Transcribe all of the records, leaving out any pictures.

_Entries supplied_
************

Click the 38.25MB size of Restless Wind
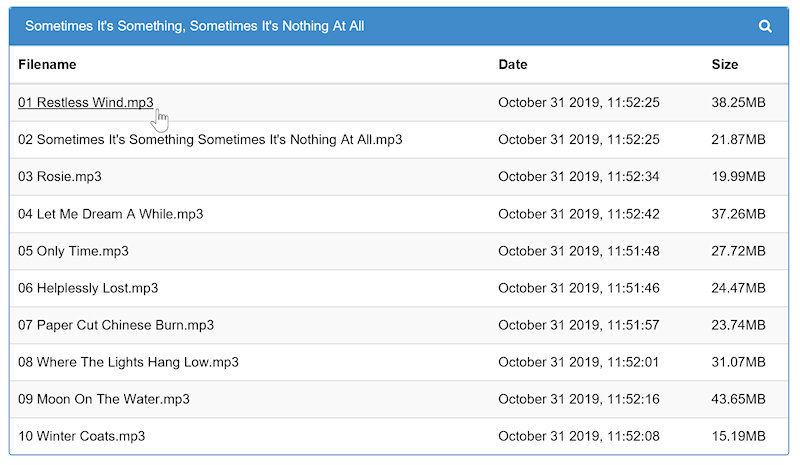The height and width of the screenshot is (465, 800). click(738, 103)
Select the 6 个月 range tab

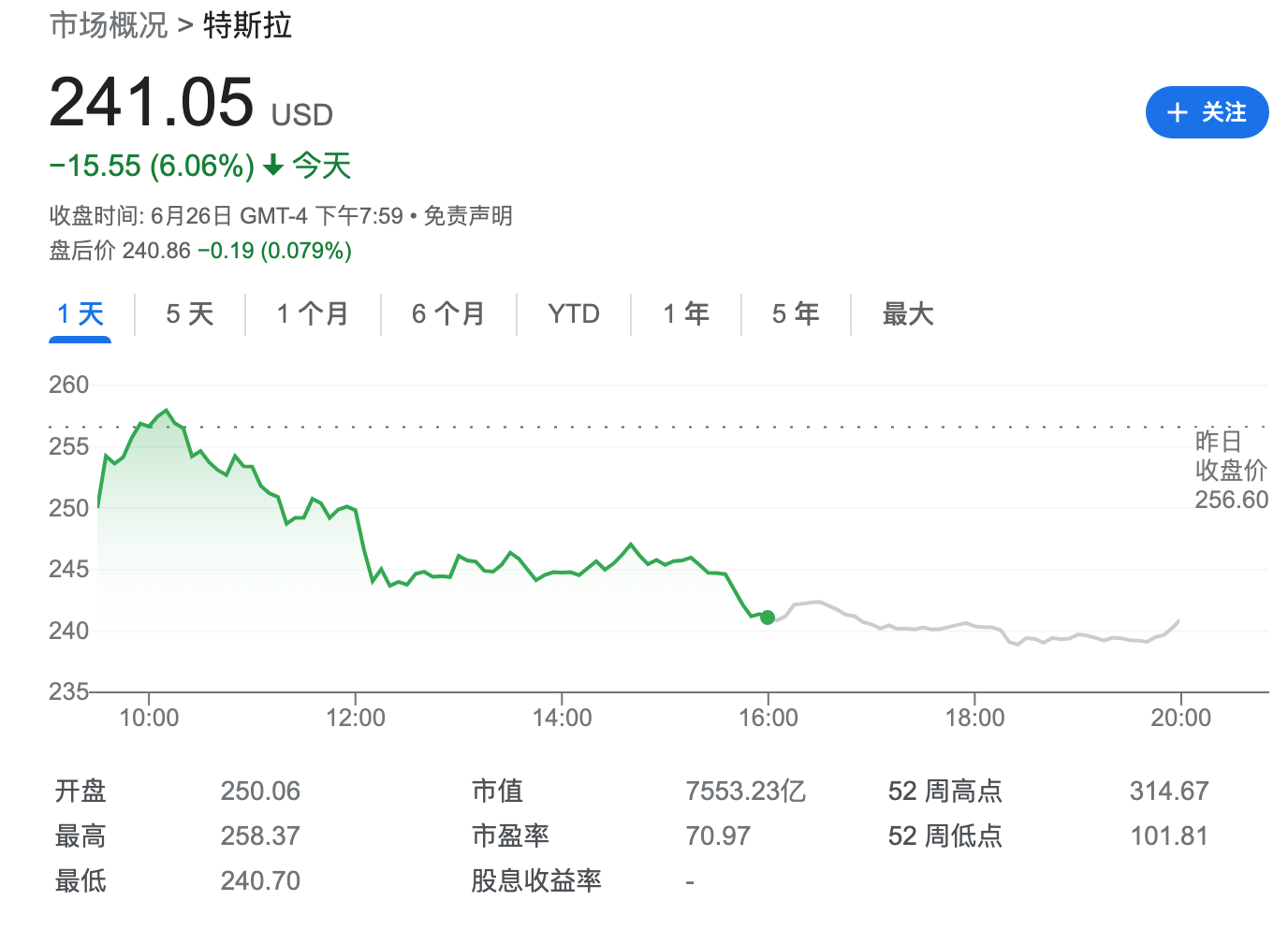pyautogui.click(x=448, y=314)
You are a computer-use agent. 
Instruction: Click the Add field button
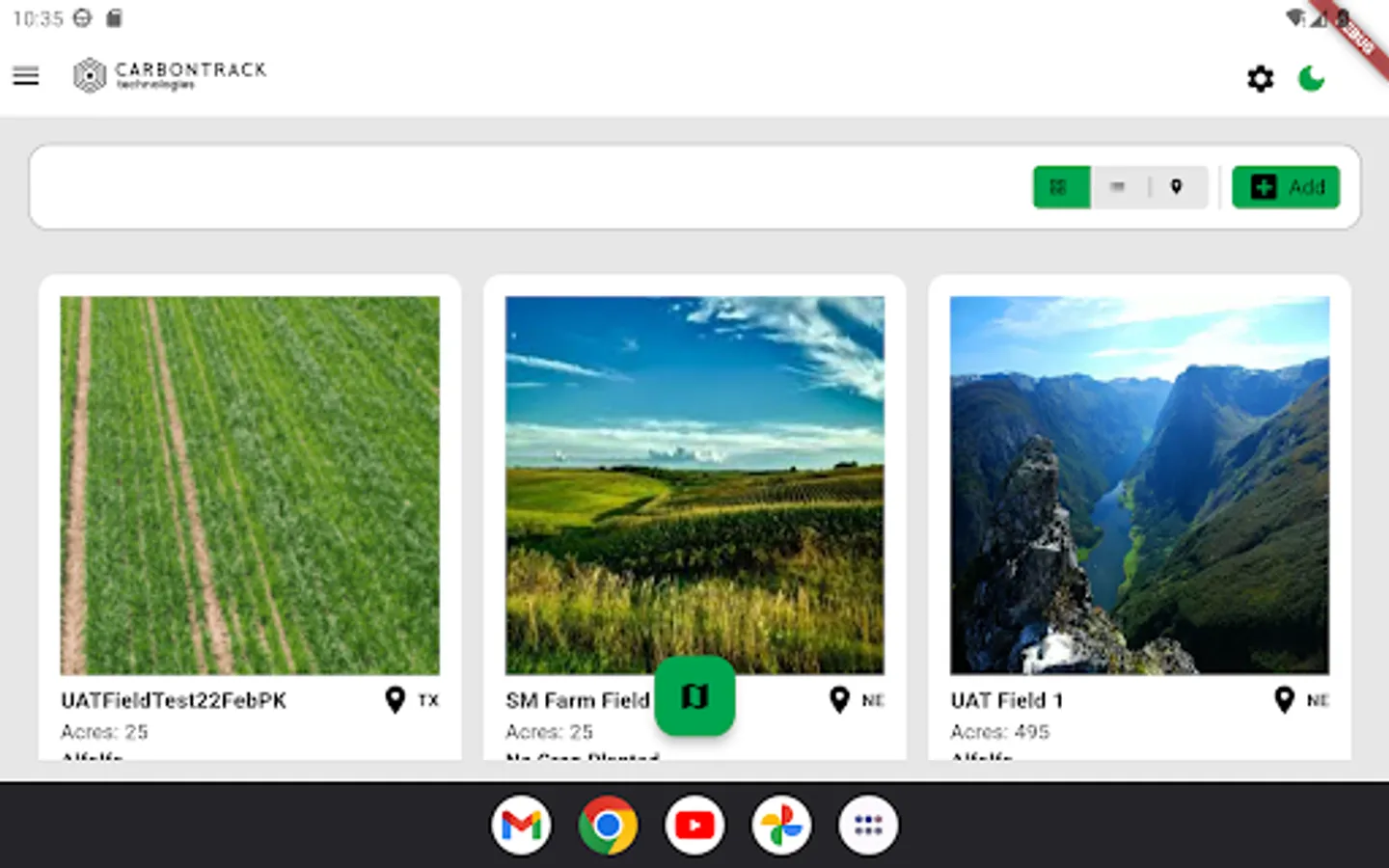click(x=1286, y=187)
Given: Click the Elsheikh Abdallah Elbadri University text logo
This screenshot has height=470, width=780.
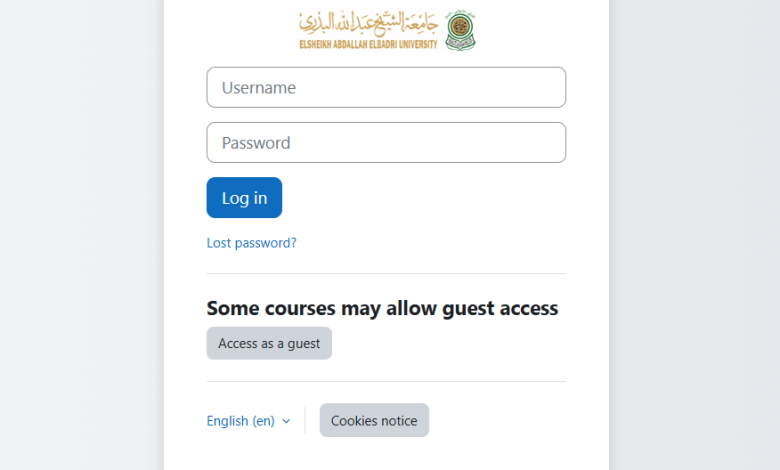Looking at the screenshot, I should pos(368,44).
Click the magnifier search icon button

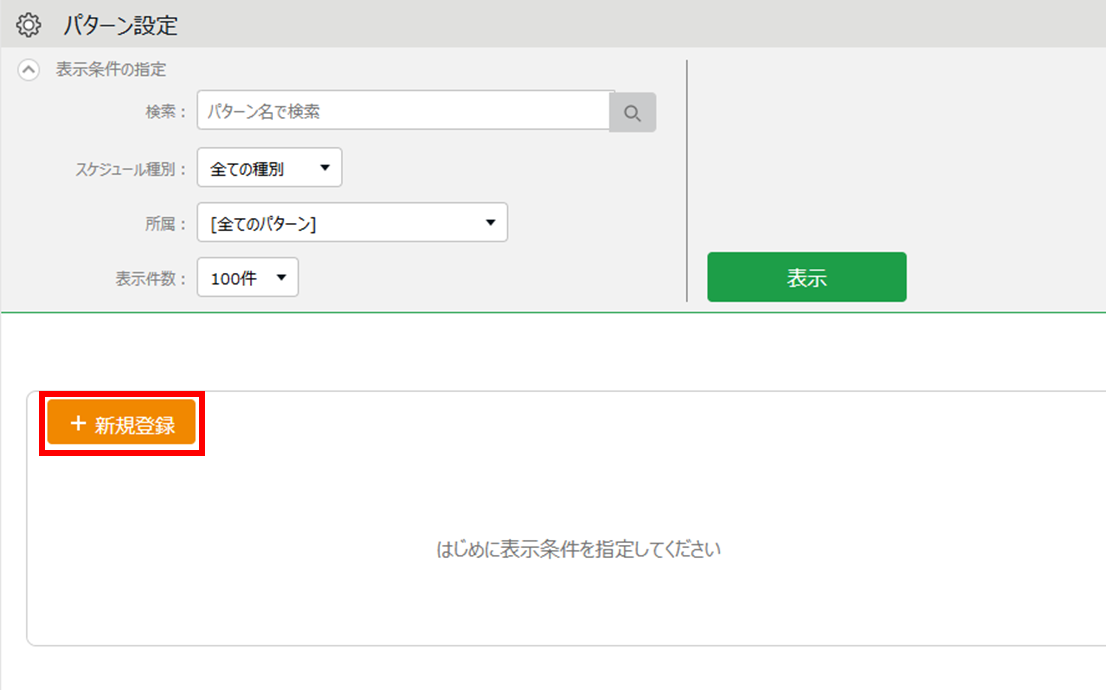click(x=632, y=113)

************

_Written response_
Click the 38.25MB size of Restless Wind
The height and width of the screenshot is (465, 800). click(738, 103)
Select the 6 个月 range tab

pyautogui.click(x=448, y=314)
You are a computer-use agent. 
Instruction: Click the Add field button
click(x=1286, y=187)
Given: Click the Elsheikh Abdallah Elbadri University text logo
This screenshot has height=470, width=780.
Looking at the screenshot, I should pos(368,44).
Click the magnifier search icon button

click(x=632, y=113)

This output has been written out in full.